Denizer için Çaycuma’ya bağlı Serdaroğlu Köyü’nde bulunan kabri başında düzenlenen anma törenine GMİS Genel Başkanı Ahmet Demirci, Genel Başkan Yardımcısı İsa Mutlu, Genel Sekreter Hakkı Arslan, Genel Mali Sekreter Adnan Tıska, Genel Teşkilat ve Eğitim Sekreteri Satılmış Uludağ, GMİS’e bağlı şubelerin yöneticileri ve temsilcileri, Vatan Partisi Genel Başkan Danışmanı Niyazi Işık, maden işçileri ve Denizer’in dost ve akrabaları katıldı.

Anma töreninde Kur-an ve duaların okunmasının ardından Denizer’in kabrine kırmızı karanfiller bırakıldı ve gül suyu döküldü.

 

Denizer’in mezarı başında bir konuşma yapan GMİS Genel Başkanı Ahmet Demirci şunları söyledi.

“Rahmetli Genel Başkanımız ve Türk-İş Genel Sekreteri, değerli büyüğümüz, ağabeyimiz, sadece bizlerin değil, ülkemiz ve dünya emek sınıfının önder olarak kabul ettiği, madencilerin gururu Şemsi Denizer’i rahmetle ve şükranla anıyoruz.

Değerli Genel Başkanımız aramızdan ayrılalı 17 yıl oldu.

Biz Genel Maden İş camiası ve madenciler olarak onu hiç unutmadık, unutturmadık ve unutmayacağız, unutturmayacağız.

Emek mücadelesi verirken ne zaman zora düştüysek onun söylemlerini ve uygulamalarını kendimize rehber edindik.



Her mücadelemizde yol göstericimiz ve ışığımız oldu.

Ülkemiz 15 Temmuz günü Emperyalizmin ve onun yerli uşaklarının elbirliği ile topyekün bir saldırıya uğradı.  Bir darbe teşebbüsü yaşadı.

Fakat başta halkımız ve demokrasi güçleri sokağa çıkarak bu emperyalist saldırıya geçit vermedi ve demokrasiye sahip çıktı.

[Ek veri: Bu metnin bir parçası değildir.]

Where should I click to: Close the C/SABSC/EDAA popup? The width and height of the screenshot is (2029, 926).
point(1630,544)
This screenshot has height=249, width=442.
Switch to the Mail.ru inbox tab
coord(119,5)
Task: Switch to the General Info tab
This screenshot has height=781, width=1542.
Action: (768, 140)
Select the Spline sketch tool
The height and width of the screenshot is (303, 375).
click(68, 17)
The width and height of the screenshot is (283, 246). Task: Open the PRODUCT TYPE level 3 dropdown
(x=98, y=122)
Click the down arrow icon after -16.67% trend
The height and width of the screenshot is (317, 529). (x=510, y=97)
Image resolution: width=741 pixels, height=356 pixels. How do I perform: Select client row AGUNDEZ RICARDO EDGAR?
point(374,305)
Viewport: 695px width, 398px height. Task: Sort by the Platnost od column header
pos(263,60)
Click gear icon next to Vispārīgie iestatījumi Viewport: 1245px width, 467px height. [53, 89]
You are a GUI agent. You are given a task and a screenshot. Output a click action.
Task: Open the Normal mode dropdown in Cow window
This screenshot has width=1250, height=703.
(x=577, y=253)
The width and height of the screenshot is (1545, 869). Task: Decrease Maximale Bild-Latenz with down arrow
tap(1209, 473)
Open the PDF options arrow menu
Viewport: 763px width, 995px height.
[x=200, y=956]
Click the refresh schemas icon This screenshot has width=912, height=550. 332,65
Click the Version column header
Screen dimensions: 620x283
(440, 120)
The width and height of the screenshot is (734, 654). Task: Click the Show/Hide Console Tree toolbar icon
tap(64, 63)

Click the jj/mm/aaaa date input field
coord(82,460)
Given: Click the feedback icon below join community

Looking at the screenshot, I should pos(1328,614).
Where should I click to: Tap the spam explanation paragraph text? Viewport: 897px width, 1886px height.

Tıpkı bu olayda olduğu gibi, bundan 17 yıl önce de emperyalist güçler ülkemiz bağımsızlığının temel taşlarına egemen olmak için önlerinde en büyük engel gördükleri, emek dünyasının önderine, yerli işbirlikçileri ile birlikte bir suikast düzenlediler ve önderimiz şehit ettiler.

Evet, önderimizi şehit ettiler ama onun fikirlerini yok edemediler, yükselttiği emek bayrağını yere indiremediler ve indiremeyecekler.

Maden işçisi 15 Temmuz saldırısına karşı “maden işçisi demokrasi bekçisi” şiarı ile saldırının ilk saatlerinden itibaren halk ile bütünleşerek, madenci fenerinin ışığında demokrasi mücadelesinde önder olmaya devam etmiştir.



Değerli büyüğümüz, Genel Başkan olarak ben ve yönetim kurulumuz her şart altında senden emanet aldığımız emek ve demokrasi mücadelesini her şart altında sürdüreceğiz.

Sen madencilere “canlarım” diye hitap ederdin.

Canların yine burada seninle.

Rahat uyu Genel Başkanım.

Canların seni unutmadı unutmayacak.

Tekrar, başta 15 Temmuz saldırısında tanklara göğüs gerek şehit düşen Demokrasi şehitlerine, terörle mücadele şehitlerimize, bugüne kadar meydana gelen iş kazalarında yaşamını yitiren başta madenciler olmak üzere  iş kazası şehitlerine ve önderimiz rahmetli Genel Başkanımıza rahmet diliyorum. Mekanları cennet olsun.”